October 17, 2023

Risky Business And The Art Of The Modern Model Portfolio

Risky Business And The Art Of The Modern Model Portfolio

Imagine the founder of a startup who with each round of funding decides to go all in with all of his capital. This strategy leads to one of two outcomes: either his startup fails or it achieves a tenfold increase in value, each with a 50/50 chance of occurring. 

Mathematically this is expressed as Expected Outcome = 0.5 × 0 + 0.5 × 10 = 5. So far so good.

But your experience as an investor is very different from the experience of a founder. 

The founder encounters what's called the time-average effect: over a long enough time period his hit or miss approach will lead to certain failure. If he keeps flipping coin then eventually he will get a tails.

As an investor, on the other hand, you experience what's called the ensemble-average: with a large enough portfolio of companies you can anticipate, on average, a fivefold increase in your portfolio in each funding cycle.

This concept is fundamental to investment management. It's why managers seek diversification - when you diversify you're seeking out the ensemble-average. It's why listed companies blow up all the time but equities indices keep rising. It applies, explicitly or implicitly, in portfolio theory, discounted cash flow models, aggregate indicator models and any number of foundation models in finance and investing. 

There's Nothing More Practical Than A Good Theory

But in reality the world is much more nuanced. For the startup founder, a more conservative plan that 5x's or 0.5x's his company's value has a geometric expected outcome of > 1 and increases 58% every year. Thoughtfully creating value outperforms reckless risk taking in the long run.

Similarly, the ensemble average for investors only trends upwards if there are an infinite number of startups in your portfolio. Otherwise theoretically your fund will blow up eventually too.

This is why in markets like alternative assets, where price discovery is especially hard, investors claim that their screening process is more art than science. Venture capitalists specialize in a specific sector for instance, and weight features like the management team’s track record in their binary classification of whether to invest or not. 

Even the most robust theories are a framework for understanding how the world works - they're not a guarantee of success - and arguably stock selection really is more art than science under certain circumstances. Machine learning models offer us a way to integrate this investor intuition into the decision making process while maintaining a framework that is scientific enough to scale.

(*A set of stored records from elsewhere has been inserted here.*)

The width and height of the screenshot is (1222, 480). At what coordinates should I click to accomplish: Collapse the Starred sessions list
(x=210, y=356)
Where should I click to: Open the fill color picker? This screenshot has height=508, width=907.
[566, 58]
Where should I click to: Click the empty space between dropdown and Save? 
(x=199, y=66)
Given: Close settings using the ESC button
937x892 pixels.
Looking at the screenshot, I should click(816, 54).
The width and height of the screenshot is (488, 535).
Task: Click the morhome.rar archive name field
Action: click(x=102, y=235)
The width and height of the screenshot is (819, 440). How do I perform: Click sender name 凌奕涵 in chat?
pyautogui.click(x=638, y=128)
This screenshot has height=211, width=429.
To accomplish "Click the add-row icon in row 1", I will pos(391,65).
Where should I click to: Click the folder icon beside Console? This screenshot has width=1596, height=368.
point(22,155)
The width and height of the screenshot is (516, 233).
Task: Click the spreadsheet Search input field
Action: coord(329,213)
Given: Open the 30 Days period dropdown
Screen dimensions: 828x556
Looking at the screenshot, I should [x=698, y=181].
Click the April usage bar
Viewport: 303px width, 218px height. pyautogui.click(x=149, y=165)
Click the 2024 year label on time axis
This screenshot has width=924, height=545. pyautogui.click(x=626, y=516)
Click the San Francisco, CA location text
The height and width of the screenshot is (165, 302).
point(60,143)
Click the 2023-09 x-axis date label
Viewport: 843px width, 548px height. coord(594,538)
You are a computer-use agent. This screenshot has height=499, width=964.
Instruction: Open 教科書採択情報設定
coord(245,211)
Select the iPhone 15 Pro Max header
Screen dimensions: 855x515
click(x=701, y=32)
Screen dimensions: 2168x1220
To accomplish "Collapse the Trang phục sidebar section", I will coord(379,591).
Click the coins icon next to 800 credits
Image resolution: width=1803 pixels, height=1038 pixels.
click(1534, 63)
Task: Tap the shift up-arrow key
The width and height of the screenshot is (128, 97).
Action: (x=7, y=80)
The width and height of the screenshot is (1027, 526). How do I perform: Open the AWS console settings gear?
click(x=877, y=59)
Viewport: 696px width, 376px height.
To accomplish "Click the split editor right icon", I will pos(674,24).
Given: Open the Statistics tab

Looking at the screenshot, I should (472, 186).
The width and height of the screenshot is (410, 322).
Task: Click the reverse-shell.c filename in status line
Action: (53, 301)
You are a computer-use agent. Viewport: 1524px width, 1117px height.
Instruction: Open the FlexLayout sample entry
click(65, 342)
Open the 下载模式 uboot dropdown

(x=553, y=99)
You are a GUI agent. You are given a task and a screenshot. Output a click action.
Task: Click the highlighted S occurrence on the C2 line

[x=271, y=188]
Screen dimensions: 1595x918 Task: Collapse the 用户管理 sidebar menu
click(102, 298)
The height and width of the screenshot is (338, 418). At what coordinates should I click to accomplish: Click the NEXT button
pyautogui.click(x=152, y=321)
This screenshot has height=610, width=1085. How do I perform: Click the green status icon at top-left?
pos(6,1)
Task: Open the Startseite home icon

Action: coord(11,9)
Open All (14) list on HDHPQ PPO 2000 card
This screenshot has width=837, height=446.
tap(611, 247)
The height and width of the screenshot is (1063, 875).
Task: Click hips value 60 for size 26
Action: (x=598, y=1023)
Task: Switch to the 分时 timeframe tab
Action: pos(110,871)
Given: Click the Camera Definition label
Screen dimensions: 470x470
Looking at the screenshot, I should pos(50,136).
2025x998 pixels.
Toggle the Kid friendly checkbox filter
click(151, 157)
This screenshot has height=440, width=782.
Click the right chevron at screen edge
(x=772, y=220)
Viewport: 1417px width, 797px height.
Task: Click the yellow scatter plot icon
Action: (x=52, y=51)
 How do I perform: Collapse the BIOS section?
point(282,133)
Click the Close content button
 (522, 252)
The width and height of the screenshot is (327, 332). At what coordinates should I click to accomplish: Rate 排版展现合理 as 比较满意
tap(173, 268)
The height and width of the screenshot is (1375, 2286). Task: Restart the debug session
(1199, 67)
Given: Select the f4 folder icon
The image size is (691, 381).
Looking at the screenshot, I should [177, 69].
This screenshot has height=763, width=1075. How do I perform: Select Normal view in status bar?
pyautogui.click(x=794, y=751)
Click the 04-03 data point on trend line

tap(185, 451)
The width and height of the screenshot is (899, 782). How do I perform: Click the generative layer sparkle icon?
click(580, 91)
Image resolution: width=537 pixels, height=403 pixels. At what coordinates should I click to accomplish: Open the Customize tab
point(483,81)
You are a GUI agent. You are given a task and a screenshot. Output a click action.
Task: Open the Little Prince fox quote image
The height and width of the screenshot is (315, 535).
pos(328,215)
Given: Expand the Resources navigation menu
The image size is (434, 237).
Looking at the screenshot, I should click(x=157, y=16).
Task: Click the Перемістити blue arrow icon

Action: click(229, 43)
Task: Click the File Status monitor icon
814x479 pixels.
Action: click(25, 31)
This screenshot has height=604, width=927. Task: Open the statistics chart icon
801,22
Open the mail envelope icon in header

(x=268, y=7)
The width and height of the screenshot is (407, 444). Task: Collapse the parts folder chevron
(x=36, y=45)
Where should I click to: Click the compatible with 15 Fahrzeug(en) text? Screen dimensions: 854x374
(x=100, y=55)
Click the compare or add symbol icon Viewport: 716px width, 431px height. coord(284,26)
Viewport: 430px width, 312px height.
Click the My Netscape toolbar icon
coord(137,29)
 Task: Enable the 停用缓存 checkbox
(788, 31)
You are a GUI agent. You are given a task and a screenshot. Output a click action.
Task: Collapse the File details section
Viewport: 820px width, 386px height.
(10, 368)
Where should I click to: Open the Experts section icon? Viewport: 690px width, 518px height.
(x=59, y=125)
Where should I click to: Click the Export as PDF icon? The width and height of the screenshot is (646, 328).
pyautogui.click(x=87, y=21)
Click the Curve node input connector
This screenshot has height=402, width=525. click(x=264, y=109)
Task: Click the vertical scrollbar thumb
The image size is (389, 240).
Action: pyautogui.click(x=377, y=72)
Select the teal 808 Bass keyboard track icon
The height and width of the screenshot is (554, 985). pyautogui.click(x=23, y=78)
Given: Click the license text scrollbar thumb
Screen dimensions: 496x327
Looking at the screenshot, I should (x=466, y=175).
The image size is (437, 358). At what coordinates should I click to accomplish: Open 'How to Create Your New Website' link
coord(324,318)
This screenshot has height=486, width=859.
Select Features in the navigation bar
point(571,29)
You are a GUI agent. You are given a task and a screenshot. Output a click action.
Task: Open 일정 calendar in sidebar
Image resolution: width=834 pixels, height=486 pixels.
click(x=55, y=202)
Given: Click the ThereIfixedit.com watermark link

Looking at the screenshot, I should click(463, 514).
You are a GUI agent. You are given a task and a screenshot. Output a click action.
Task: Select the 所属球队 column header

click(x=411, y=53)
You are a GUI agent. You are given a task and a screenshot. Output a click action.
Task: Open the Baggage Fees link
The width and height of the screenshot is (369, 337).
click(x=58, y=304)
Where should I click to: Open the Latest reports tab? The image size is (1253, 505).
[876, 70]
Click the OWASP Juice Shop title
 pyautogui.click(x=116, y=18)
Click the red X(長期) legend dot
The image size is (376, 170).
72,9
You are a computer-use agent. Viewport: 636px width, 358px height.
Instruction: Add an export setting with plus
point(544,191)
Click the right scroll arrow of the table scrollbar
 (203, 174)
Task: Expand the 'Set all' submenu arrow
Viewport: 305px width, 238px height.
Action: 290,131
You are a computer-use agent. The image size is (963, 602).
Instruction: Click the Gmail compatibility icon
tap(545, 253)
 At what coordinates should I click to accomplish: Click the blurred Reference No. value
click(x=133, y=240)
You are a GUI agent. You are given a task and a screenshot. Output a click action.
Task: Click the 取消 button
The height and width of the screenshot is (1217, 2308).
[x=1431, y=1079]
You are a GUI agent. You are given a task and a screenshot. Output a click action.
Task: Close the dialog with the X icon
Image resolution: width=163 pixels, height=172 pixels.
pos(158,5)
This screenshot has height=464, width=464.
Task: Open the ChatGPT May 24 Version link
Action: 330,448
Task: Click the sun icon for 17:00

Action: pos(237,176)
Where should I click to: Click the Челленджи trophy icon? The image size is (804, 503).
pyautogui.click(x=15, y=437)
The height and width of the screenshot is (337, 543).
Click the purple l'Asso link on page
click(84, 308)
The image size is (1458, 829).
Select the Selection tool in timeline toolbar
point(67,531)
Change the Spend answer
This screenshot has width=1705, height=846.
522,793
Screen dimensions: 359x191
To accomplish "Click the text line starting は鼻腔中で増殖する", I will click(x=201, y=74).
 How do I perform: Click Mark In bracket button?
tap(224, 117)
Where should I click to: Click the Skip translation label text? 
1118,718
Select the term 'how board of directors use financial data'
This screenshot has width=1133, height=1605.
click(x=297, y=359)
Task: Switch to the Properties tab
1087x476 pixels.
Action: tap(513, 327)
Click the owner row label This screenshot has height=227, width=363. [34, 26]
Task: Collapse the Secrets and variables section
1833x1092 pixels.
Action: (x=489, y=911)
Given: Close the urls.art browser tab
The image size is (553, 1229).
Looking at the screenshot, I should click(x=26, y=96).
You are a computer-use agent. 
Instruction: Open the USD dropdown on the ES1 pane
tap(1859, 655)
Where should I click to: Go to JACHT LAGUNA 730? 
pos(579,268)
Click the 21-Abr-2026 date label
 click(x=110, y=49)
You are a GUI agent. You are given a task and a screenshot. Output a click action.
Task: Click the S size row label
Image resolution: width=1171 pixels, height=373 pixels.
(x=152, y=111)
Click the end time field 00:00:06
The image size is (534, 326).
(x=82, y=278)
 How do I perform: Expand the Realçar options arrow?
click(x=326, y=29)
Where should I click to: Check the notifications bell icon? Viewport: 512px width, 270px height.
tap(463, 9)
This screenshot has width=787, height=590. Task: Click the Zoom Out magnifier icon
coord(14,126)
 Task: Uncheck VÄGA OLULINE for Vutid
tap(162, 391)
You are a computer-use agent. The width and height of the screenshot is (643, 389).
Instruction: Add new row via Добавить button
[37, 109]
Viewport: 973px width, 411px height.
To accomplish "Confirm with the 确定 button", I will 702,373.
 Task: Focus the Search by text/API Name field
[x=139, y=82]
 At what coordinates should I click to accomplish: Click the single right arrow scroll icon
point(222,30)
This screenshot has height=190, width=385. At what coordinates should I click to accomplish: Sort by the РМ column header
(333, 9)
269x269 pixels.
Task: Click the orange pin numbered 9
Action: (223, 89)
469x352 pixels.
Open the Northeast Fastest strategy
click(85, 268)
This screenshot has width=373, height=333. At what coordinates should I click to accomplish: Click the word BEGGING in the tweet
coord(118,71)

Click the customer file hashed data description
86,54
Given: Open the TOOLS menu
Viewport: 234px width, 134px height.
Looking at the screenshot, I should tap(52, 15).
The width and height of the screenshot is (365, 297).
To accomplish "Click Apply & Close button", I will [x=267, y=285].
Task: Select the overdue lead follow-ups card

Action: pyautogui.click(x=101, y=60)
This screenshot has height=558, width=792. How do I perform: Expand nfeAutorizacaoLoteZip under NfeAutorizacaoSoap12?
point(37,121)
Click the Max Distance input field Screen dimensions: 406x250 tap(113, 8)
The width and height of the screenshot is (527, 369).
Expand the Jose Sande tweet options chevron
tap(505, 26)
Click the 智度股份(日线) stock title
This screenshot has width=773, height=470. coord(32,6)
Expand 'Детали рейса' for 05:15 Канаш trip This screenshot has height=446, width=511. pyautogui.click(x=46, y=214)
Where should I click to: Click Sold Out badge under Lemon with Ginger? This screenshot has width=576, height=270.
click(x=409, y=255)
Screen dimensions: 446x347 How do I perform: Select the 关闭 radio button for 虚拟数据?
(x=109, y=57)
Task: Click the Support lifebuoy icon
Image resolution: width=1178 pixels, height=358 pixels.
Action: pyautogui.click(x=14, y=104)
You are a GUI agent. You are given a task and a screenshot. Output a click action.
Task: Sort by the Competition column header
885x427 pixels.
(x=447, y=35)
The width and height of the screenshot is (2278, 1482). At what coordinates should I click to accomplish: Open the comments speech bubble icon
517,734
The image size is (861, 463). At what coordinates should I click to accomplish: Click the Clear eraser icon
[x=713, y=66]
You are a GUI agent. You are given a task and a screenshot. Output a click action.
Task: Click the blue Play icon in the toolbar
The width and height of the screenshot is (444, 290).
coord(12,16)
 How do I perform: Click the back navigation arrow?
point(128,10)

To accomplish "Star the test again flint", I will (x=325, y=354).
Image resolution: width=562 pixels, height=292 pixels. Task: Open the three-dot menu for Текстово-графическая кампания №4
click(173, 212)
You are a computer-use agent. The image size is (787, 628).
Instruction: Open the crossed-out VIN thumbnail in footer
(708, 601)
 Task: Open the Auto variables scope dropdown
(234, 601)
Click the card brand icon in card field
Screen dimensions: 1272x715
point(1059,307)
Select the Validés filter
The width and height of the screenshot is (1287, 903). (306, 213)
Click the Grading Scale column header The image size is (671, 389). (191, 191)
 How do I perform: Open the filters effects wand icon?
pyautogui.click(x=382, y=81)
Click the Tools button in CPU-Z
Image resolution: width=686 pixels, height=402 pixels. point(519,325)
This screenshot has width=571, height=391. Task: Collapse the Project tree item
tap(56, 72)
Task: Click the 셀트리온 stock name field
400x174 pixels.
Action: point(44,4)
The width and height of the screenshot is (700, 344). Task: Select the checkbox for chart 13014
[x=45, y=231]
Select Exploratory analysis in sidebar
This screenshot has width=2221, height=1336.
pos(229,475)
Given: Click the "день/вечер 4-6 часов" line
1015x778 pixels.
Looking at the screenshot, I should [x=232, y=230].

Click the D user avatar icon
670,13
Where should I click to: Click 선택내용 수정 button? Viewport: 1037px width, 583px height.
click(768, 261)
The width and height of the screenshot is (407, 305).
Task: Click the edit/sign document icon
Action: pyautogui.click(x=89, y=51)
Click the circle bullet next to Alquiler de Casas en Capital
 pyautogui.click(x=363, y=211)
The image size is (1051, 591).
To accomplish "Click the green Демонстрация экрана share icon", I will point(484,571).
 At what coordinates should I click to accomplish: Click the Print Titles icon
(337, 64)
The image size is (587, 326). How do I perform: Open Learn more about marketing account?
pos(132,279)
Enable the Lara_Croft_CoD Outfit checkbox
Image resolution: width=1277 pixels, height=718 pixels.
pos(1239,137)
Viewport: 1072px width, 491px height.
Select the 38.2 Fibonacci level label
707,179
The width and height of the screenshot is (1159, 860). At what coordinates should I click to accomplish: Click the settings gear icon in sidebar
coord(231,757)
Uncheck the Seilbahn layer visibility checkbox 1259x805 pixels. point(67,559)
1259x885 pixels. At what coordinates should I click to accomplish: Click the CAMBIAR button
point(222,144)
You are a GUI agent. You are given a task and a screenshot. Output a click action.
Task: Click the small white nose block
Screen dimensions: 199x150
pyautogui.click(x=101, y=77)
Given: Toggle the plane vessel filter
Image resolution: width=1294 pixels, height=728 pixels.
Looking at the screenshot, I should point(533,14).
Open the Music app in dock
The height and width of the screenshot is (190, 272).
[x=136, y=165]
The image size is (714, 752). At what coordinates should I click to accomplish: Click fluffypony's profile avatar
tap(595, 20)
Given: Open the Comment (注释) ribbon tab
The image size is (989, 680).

Here’s how they work in a nutshell.

Utilizing Machine Learning for Portfolio Optimization

  1. Feature Identification: The first step is to identify key features that influence a startup's success. The way you define these features is your own secret sauce as an investor and includes market trends, financial health, team experience etc.. whatever proprietary models you’re using already. 
  1. Data Collection: The machine learning model requires data on these features. This data could be historical performance metrics of startups, market analysis reports, or financial statements. This is a data engineering exercise and requires understanding how much of what kind of data you need, how often and when.
  1. Model Training: With this data, the machine learning model is trained to recognize patterns and correlations between these features and the startups' outcomes (success or failure)
  1. Predictive Analysis: Once trained, the model can predict the potential success of new startups based on their features. It can assess risks and likely returns, helping managers make informed decisions about which startups to include in their portfolio.
  1. Diversification Strategy: The model can suggest a diversification strategy by selecting a mix of startups with varied features. This reduces the risk that comes from concentrating investments in startups with similar characteristics or in the same market sector.
  1. Continuous Learning and Adjustment: As the model gets exposed to more data over time, its predictions can become more accurate. This allows for ongoing refinement of the investment portfolio, adapting to new trends and market changes.

Again, using AI doesn't give us any super intelligence or any guarantee of success. It does help us create an approximation function of the real world and in doing so lets us integrate art and science. Applying more scientific methods to your business helps you consistently make better decisions and gives you a considerable edge over your competition. 

By its nature, integrating your proprietary secret sauce into a scientific framework also allows you to test hypotheses and measure results. This use of statistical and probabilistic methods to assess and manage risks promotes more stable and sustainable growth.

Work Smarter And Harder

We tend to get excited about AI here, and we’re biased in favor of accelerating its application to finance. Obvs. But using technology to get a more nuanced, data-driven approach, is especially effective in complex hard to price markets where "art" differentiates good investments from bad ones. And there are huge benefits to the wider economy in this.

In this sense AI is not merely enhancing investment management; it’s redefining it. By enabling better investment decisions it’s facilitating a far more effective allocation of capital, and unlocking potentially vast reservoirs of value that may otherwise remain confined by the constraints of the conventional system. Who wouldn’t get excited about that?